Throughout this record, we get production-muffled drumming, dreamy background vocals, gently scorching country guitars, and prog-rock-like orchestral flourishes that recall St. Vincent (look her up). Most remarkable are the jaunty little hooks that contrast with the dense moodiness in an superbly ironic way. For instance, the lead-off single “Happy Pills” uses an easy groove and a sassy, almost unbearably catchy backing vocal hook as a backdrop for her heartbroken falsetto moan of “Please just let me go....”
This juxtaposition makes for an effective portrait of a mind in the throws of a breakup: constantly speculating, blaming, second-guessing, mind-changing, affirming, doubting, justifying, biting, and always sad. In “She’s 22” (ouch), we hear her beg, “Does she make you happy? I’d like to see you happy.” It sounds like Jones could take some breakup lessons from Alanis Morissette, but listen further to "Happy Pills," where she sings, "How does it feel to be you right now dear? You broke this apart, so pick up your piece and go away from here." On "Miriam," Jones sings, "Miriam, that's such a pretty name, and I'll keep saying it when I make you cry" and "I know he said it's not your fault but I don't believe that's true/I've punished him from ear to ear and now I've saved the best for you." Such pulpish violence pitted against such beautiful music (a dreamy, stately march) evokes something out of a David Lynch film.

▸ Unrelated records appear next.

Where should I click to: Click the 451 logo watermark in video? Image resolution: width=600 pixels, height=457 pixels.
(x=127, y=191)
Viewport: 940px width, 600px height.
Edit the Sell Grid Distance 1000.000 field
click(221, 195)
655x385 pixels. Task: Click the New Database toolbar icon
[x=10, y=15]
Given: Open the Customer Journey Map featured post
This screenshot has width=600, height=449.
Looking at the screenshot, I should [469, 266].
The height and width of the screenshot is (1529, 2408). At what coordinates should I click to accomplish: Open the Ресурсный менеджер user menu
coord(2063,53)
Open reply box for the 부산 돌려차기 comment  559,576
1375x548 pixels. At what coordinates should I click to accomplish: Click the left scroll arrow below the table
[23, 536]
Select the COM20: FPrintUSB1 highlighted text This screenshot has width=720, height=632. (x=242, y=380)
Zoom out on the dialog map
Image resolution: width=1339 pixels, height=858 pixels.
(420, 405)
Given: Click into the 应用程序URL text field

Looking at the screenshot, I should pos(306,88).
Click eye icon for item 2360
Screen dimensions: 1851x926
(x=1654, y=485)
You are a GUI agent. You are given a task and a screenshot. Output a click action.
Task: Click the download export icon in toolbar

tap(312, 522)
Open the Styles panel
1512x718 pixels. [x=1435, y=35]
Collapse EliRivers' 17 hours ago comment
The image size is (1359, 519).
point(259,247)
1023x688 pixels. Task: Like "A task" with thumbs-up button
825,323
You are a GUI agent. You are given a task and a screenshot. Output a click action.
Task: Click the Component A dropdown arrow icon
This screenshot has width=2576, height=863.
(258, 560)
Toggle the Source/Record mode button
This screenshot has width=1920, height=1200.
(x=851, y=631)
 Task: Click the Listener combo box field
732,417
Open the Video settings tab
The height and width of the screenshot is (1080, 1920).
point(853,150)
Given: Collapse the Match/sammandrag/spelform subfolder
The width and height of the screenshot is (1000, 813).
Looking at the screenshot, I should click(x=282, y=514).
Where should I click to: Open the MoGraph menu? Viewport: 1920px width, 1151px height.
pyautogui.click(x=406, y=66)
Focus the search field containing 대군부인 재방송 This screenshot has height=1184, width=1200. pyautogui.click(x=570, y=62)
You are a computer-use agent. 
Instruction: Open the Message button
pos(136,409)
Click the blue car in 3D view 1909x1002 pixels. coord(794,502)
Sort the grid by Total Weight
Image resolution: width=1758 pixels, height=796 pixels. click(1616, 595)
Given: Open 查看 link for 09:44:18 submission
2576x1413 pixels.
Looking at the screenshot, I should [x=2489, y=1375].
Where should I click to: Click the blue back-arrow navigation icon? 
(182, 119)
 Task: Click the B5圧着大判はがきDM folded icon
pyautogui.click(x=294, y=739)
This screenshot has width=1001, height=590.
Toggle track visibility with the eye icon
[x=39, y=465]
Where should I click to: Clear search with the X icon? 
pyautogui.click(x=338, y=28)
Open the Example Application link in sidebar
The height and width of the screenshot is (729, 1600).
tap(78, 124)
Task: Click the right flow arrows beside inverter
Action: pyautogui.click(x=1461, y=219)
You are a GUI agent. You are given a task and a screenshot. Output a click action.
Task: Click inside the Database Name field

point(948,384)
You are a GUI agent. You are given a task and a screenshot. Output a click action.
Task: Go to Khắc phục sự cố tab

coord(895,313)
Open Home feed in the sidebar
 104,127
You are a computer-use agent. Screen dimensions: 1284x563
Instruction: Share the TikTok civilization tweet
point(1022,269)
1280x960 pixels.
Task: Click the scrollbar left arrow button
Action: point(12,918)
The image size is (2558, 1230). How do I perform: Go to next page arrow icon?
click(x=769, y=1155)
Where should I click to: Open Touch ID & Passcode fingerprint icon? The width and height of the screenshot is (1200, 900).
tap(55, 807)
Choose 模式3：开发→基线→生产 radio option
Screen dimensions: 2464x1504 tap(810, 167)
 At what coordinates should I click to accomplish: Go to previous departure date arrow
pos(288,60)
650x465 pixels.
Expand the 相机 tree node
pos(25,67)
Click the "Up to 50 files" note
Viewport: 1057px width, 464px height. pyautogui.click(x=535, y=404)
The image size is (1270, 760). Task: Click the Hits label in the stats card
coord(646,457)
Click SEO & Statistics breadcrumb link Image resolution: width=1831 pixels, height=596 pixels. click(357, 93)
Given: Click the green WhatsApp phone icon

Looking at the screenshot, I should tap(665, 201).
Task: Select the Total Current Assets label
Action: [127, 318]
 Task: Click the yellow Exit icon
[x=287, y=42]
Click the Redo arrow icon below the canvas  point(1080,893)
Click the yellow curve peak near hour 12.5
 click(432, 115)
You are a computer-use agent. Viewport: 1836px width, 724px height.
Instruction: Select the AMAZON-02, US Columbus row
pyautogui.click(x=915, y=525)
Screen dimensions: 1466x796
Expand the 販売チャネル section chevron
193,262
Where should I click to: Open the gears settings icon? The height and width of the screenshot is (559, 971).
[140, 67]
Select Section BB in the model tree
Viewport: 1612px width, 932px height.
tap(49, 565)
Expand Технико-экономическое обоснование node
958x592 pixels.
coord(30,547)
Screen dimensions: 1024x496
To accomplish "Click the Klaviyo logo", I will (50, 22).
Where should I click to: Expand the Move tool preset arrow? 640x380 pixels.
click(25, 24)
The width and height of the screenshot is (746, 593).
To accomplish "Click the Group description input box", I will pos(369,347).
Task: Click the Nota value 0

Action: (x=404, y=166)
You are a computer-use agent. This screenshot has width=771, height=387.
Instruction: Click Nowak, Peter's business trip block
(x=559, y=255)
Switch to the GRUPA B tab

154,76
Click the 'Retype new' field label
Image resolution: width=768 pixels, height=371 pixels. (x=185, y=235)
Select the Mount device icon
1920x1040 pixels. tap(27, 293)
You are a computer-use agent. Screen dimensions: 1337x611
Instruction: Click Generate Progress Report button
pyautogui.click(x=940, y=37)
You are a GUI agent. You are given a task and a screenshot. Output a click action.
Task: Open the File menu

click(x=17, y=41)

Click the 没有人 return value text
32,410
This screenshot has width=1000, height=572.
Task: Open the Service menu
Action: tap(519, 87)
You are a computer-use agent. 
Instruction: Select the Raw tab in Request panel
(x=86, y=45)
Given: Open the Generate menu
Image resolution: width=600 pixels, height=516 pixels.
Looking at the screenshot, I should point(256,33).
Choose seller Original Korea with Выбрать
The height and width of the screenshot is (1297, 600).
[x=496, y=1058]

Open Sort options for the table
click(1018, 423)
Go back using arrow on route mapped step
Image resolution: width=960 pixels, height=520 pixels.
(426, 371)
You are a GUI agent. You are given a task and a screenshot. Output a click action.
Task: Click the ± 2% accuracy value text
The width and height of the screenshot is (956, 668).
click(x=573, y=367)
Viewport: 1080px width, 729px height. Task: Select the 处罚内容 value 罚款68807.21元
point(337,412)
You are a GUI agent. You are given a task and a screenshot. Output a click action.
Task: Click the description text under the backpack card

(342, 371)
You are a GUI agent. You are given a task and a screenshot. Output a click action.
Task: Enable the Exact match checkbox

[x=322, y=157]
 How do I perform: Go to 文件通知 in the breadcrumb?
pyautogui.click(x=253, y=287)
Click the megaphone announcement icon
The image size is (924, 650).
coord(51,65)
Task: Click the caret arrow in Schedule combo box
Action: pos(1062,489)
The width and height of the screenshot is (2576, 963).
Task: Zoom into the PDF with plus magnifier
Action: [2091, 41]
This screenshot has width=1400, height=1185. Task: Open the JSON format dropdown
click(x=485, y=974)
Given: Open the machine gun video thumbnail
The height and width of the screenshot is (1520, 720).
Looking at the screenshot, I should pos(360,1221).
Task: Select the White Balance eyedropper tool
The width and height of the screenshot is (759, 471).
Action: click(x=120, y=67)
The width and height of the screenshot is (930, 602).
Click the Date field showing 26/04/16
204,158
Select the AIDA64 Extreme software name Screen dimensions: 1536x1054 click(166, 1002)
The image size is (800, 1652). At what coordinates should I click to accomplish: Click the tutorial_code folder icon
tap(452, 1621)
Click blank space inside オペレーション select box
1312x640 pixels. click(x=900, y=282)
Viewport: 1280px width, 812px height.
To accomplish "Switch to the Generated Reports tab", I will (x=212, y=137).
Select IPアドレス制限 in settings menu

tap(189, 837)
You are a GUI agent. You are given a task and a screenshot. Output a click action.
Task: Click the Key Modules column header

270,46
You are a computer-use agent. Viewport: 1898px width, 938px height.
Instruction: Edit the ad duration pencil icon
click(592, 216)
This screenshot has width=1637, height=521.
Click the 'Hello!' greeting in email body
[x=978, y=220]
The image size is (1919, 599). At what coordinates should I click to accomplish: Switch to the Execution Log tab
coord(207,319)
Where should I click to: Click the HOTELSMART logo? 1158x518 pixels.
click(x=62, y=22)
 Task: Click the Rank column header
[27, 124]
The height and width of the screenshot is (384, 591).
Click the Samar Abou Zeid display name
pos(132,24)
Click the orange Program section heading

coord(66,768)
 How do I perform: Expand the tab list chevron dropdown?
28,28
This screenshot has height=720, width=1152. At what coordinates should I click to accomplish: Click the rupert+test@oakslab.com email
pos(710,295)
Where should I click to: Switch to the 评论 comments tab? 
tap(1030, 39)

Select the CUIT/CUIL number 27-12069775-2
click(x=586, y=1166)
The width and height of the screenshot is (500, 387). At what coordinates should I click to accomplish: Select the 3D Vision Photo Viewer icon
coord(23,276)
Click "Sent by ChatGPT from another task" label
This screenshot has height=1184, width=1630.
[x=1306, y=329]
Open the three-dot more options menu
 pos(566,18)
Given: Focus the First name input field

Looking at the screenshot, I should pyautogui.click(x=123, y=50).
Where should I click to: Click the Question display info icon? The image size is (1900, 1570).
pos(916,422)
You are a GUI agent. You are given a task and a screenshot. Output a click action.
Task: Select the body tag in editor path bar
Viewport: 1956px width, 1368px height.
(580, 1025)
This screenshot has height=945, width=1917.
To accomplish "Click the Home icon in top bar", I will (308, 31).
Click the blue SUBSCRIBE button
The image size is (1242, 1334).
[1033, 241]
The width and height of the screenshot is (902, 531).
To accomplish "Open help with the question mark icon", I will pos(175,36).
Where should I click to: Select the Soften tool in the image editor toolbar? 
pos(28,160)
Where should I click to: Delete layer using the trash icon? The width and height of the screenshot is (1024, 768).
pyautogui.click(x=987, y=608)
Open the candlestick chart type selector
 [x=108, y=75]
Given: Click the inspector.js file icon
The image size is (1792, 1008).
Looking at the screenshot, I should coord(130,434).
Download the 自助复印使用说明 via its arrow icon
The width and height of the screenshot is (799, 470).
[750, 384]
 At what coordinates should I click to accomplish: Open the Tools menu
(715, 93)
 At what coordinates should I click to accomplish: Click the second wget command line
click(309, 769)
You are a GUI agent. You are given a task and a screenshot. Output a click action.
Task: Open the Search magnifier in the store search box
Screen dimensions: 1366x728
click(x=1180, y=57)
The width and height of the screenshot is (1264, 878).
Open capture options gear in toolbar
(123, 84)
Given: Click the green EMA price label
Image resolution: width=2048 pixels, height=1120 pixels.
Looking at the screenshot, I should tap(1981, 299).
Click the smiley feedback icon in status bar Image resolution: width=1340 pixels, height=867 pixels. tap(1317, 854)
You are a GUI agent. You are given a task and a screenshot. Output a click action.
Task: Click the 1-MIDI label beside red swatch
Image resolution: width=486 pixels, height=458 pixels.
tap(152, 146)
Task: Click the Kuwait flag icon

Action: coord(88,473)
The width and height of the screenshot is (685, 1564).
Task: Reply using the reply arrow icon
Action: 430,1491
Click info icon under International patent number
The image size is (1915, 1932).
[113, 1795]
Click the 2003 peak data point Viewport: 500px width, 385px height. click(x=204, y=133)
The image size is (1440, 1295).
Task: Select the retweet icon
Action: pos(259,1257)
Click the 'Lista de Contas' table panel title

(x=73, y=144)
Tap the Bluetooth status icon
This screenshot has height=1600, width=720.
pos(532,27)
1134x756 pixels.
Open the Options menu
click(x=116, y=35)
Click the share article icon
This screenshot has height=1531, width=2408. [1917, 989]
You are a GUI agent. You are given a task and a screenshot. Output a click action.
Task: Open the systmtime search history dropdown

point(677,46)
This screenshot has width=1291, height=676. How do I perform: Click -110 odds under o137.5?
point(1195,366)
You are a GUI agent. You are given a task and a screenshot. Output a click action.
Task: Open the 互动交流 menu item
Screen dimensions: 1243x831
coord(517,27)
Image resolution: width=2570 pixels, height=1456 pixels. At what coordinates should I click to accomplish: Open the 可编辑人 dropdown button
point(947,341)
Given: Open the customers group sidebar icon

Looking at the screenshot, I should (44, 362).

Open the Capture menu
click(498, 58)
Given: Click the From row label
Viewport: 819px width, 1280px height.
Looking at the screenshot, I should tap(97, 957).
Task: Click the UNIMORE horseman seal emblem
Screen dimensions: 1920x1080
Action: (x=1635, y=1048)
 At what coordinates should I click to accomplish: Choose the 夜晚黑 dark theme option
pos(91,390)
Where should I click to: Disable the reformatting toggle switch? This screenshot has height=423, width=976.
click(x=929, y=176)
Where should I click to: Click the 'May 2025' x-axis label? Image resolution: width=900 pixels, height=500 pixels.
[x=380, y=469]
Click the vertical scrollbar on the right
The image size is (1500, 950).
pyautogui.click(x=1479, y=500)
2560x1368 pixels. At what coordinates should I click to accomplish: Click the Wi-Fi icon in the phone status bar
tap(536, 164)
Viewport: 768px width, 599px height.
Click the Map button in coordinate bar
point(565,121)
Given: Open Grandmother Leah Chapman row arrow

Like most albums based on ambiance, it’s easy to lose track of each song by the end, even as brisk a record as this is. One feels there will be a strong number of people—probably mostly women— who will find themselves in a situation where this broken tunnel of love is just the record that they’ll want to lose themselves in, with Norah as their ferryperson. She has created a bed of sorrow for us to lie in when we need it.
What we also get with Little Broken Hearts is the musical truth about Norah Jones that open-eared listeners learned over her past few records: she’s not stuck in the coffee shop. She’s growing up, constantly, like all artists do, and sometimes growing pains make for the best art.